- [WORK TASK]
Please find every line of the listing below where "agent" occurs and copy it.

- [DATA IN THIS EXERCISE]

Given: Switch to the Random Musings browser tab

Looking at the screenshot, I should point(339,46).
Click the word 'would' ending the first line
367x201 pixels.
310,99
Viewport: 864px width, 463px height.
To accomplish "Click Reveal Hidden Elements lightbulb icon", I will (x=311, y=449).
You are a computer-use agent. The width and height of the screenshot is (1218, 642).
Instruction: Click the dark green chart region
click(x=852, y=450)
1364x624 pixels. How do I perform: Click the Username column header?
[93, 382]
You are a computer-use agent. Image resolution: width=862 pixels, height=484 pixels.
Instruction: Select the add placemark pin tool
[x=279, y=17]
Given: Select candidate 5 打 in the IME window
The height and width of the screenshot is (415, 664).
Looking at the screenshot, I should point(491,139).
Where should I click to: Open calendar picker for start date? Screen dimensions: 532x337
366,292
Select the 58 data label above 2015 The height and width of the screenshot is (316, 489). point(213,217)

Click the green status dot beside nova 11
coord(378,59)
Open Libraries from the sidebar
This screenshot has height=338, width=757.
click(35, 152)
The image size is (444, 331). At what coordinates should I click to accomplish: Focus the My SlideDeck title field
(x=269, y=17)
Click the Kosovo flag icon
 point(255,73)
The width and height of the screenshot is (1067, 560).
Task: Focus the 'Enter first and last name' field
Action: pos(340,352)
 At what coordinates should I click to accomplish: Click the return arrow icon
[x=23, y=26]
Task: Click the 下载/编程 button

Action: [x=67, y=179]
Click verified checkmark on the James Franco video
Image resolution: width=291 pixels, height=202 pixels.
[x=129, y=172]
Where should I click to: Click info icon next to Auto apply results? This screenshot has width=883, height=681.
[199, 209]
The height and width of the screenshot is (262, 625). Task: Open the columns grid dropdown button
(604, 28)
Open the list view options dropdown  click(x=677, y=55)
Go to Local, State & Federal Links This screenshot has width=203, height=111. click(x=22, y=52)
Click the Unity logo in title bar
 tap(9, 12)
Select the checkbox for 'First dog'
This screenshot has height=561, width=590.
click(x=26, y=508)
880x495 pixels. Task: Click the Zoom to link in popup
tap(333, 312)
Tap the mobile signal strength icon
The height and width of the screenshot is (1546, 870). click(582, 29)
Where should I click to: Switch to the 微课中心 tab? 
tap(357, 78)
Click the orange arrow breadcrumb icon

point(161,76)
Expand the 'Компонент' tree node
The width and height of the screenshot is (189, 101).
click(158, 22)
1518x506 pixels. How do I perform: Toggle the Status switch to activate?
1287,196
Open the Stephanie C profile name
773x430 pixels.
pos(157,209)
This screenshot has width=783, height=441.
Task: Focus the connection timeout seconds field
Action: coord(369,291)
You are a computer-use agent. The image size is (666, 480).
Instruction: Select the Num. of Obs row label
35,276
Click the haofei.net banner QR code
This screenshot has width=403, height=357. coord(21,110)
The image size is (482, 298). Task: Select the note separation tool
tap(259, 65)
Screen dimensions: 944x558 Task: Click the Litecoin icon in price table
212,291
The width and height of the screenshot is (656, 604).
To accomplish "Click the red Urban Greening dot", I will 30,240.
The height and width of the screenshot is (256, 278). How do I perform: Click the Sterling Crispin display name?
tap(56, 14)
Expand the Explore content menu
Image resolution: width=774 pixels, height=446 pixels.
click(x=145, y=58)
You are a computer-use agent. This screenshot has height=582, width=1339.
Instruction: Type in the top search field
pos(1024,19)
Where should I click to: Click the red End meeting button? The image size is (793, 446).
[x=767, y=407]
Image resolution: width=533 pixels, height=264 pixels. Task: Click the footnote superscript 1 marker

- [SOLUTION TO THE EXERCISE]
You are a computer-use agent. The width and height of the screenshot is (1218, 642).
You are a computer-use agent. Image resolution: width=862 pixels, height=484 pixels.
You are a computer-use agent. The image size is (666, 480).
You are a computer-use agent. This screenshot has height=582, width=1339.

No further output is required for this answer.